MATERIALS PROVIDED
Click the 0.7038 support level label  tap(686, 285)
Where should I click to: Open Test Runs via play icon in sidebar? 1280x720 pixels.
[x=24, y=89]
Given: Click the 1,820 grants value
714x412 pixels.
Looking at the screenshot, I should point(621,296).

--

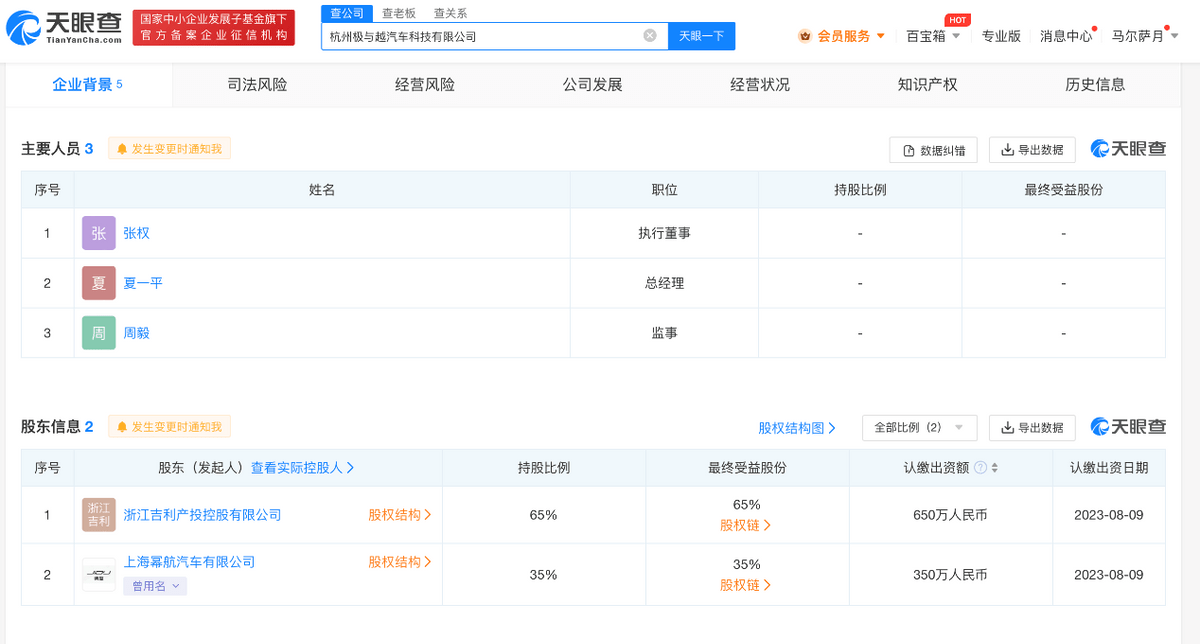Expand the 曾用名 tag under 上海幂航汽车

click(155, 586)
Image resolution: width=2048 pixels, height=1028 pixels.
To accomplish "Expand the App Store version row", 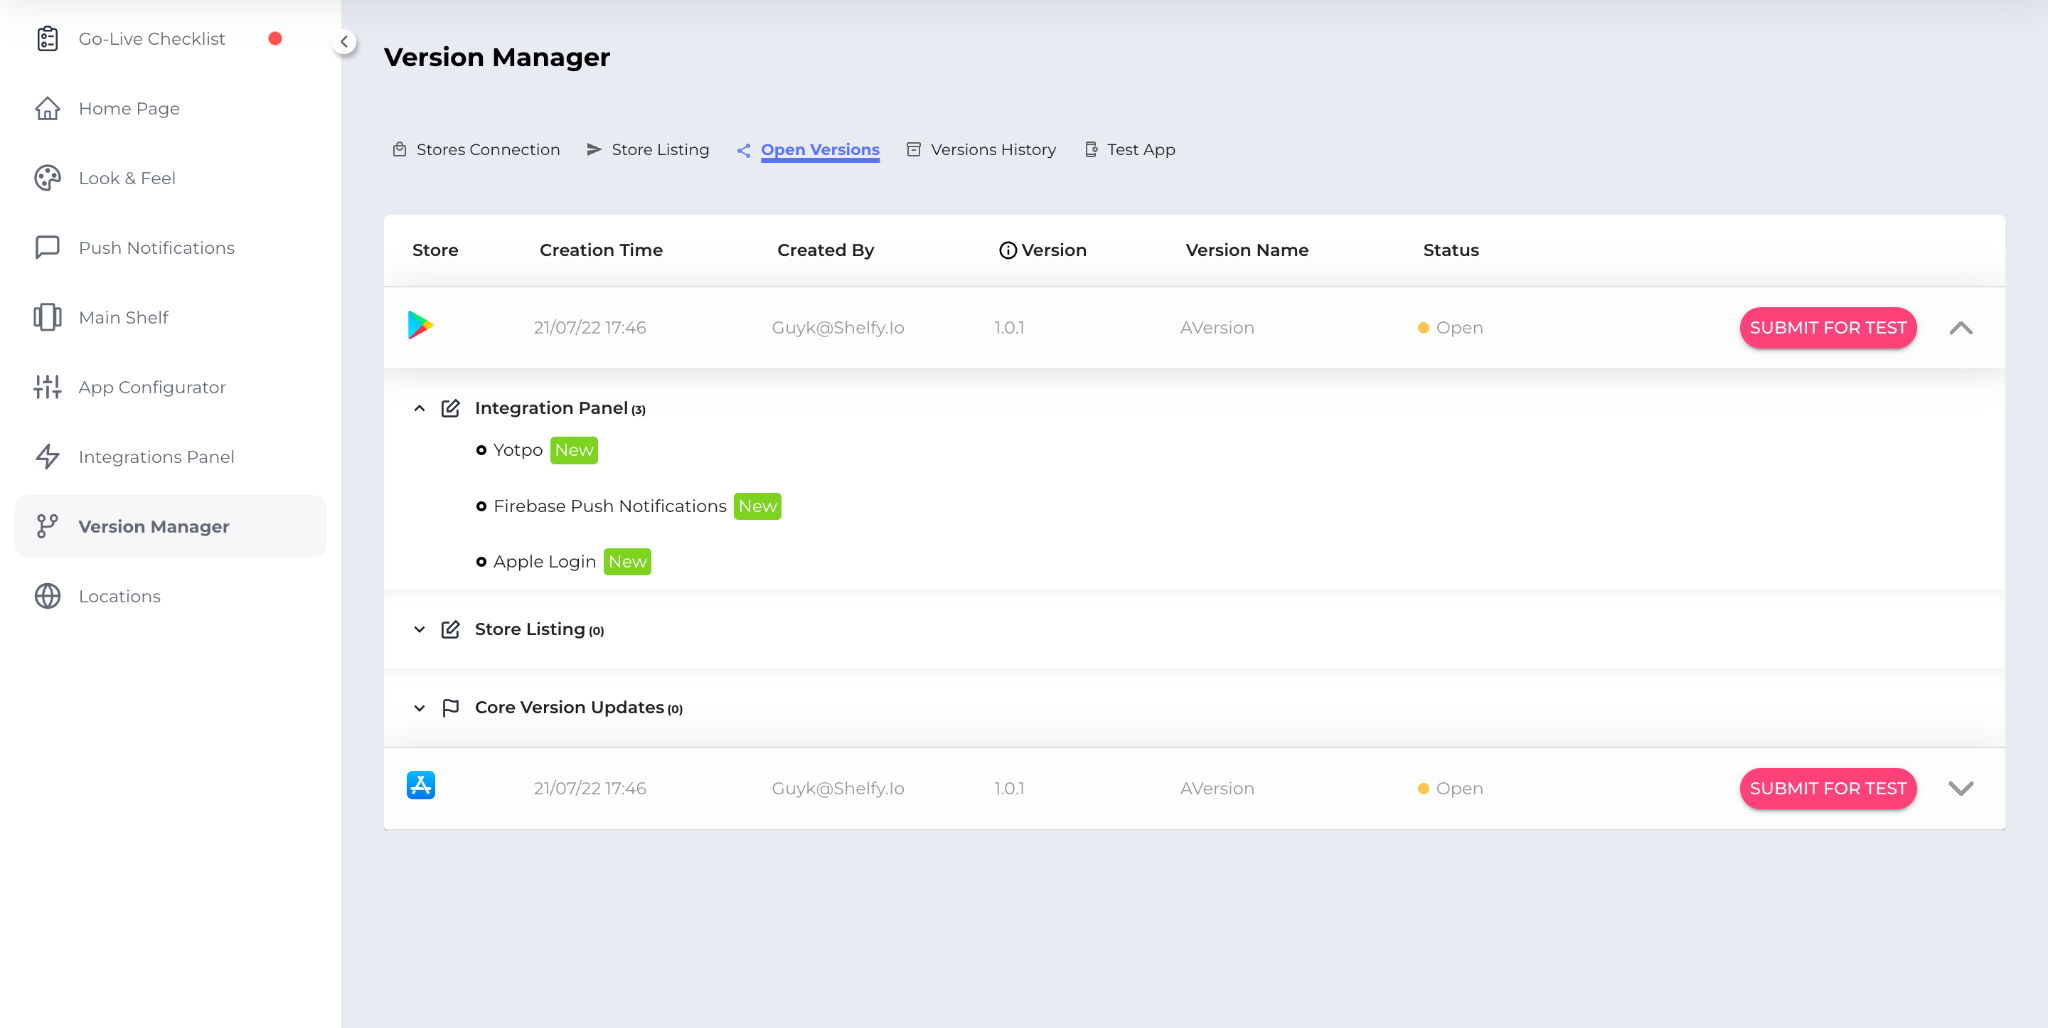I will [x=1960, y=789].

==

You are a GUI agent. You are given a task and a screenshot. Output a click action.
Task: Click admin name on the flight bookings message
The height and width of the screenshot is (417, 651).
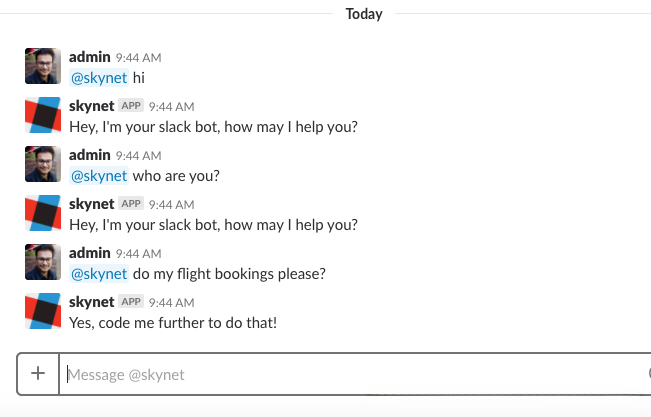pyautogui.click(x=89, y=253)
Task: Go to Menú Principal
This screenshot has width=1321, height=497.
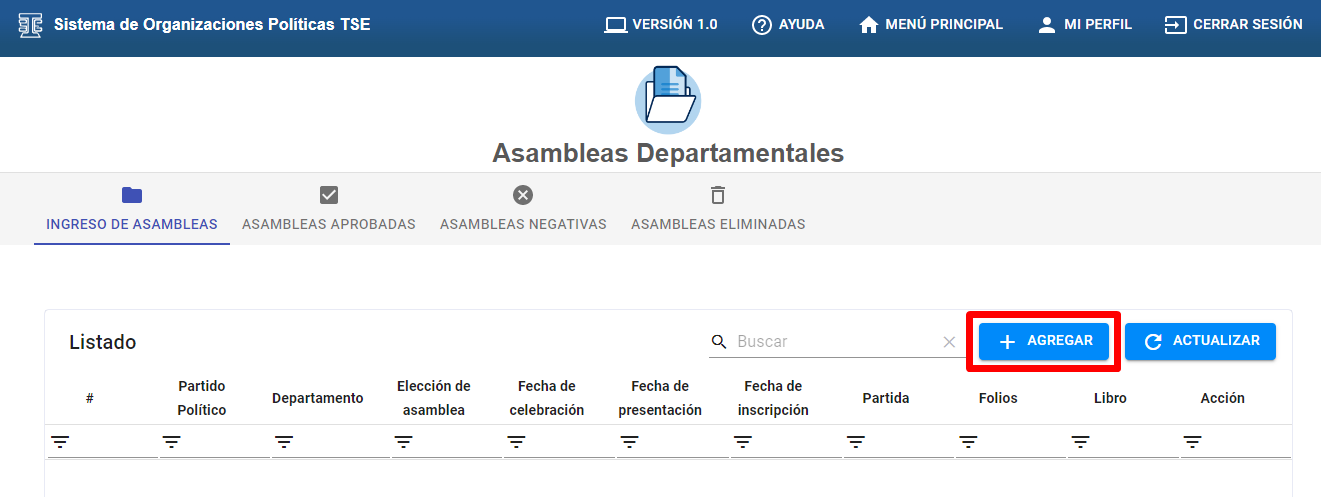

TASK REQUIREMENTS
Precisely the lines between those holding "Task: Go to Menú Principal" and "This screenshot has width=1321, height=497.", inclusive, are to be reproduced from the listing above, with nothing added.

EXPECTED ANSWER
Task: Go to Menú Principal
This screenshot has width=1321, height=497.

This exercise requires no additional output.